Document excerpt ▸
* * * * * * * * *
On March 16, 1962, Columbia Records released an album by a young up-and-coming folk singer named Bob Dylan. You might have heard of him. The self-titled record is…OK, I guess? Dylan, then 21 years old, sounds unsure of what to do with his peculiar voice, and it’s more of a cover album than a showcase of his impressive song writing talents (he would pen “Tomorrow Is a Long Time” later in the year). Of the record’s 13 songs, only two are originals: “Talkin’ New York” and “Song to Woody,” an ode to Dylan’s idol, Woody Guthrie. Bob Dylan was reissued in 2010 and enough bootlegs have come from this era that we don’t need any unreleased material. To celebrate 50 years in the business, Dylan should end his Never Ending tour and play a series of acoustic shows in New York at his old stomping grounds, like Town Hall and Café Wha? If it’s good enough for Van Halen, it’s good enough for Dylan.
* * * * * * * * *
Data shown ▸
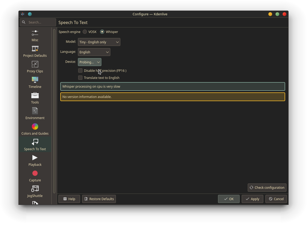Open the Proxy Clips section icon

[x=35, y=64]
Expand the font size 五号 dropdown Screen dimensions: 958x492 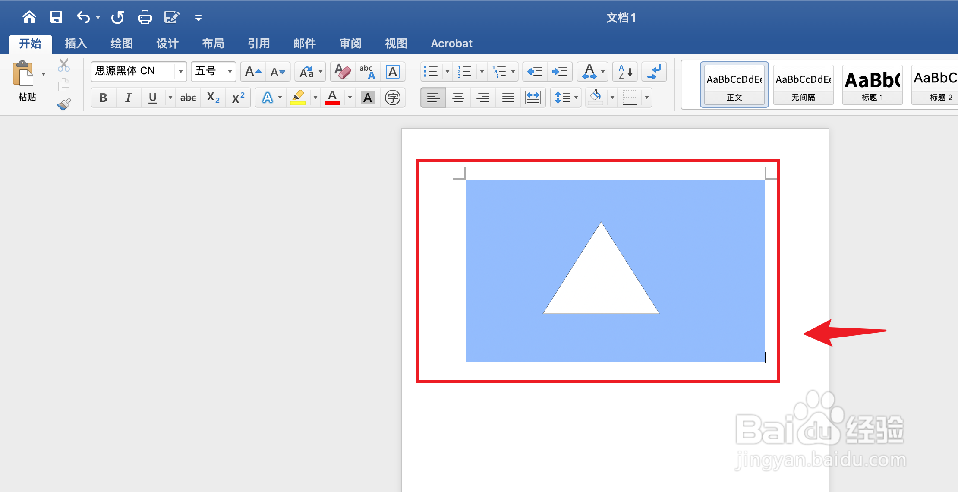coord(230,71)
* * * * * * * * *
Set exercise 1 ▸
Answer these questions using the text about Bob Dylan's debut album:
(a) How old was Dylan when the album came out?
(b) How many of the record's 13 songs are originals?
(c) In what year was the album reissued?
Set exercise 2 ▸ In the text on Bob Dylan's debut album, quote everything from "On March 16, 1962, Columbia" down to "enough for Dylan.".
Set exercise 3 ▸ Pick up the text on Bob Dylan's 1962 debut album where it ends and continue it.

Right answer 1 ▸
(a) 21 years old
(b) Two
(c) 2010

Right answer 2 ▸
On March 16, 1962, Columbia Records released an album by a young up-and-coming folk singer named Bob Dylan. You might have heard of him. The self-titled record is…OK, I guess? Dylan, then 21 years old, sounds unsure of what to do with his peculiar voice, and it’s more of a cover album than a showcase of his impressive song writing talents (he would pen “Tomorrow Is a Long Time” later in the year). Of the record’s 13 songs, only two are originals: “Talkin’ New York” and “Song to Woody,” an ode to Dylan’s idol, Woody Guthrie. Bob Dylan was reissued in 2010 and enough bootlegs have come from this era that we don’t need any unreleased material. To celebrate 50 years in the business, Dylan should end his Never Ending tour and play a series of acoustic shows in New York at his old stomping grounds, like Town Hall and Café Wha? If it’s good enough for Van Halen, it’s good enough for Dylan.

Right answer 3 ▸
It was a year largely dominated by psychedelica (hi, Sgt. Pepper’s), but one of 1967’s best releases is the understated Something Else by the Kinks by the Kinks. The title would be annoying if the songs weren’t so fantastic; two of the band’s greatest tracks bookend the album, “David Watts” and “Waterloo Sunset” (which Robert Christgau once called the “most beautiful song in the English language”), and “Love Me ‘Til the Sun Shines,” “Death of a Clown,” and “Harry Rag” aren’t exactly throwaways. Ray and Dave Davies have been talking about reuniting for years – in 2012, make it finally come true, mostly because I don’t want to live a life where I’ve never heard “Waterloo Sunset” played live.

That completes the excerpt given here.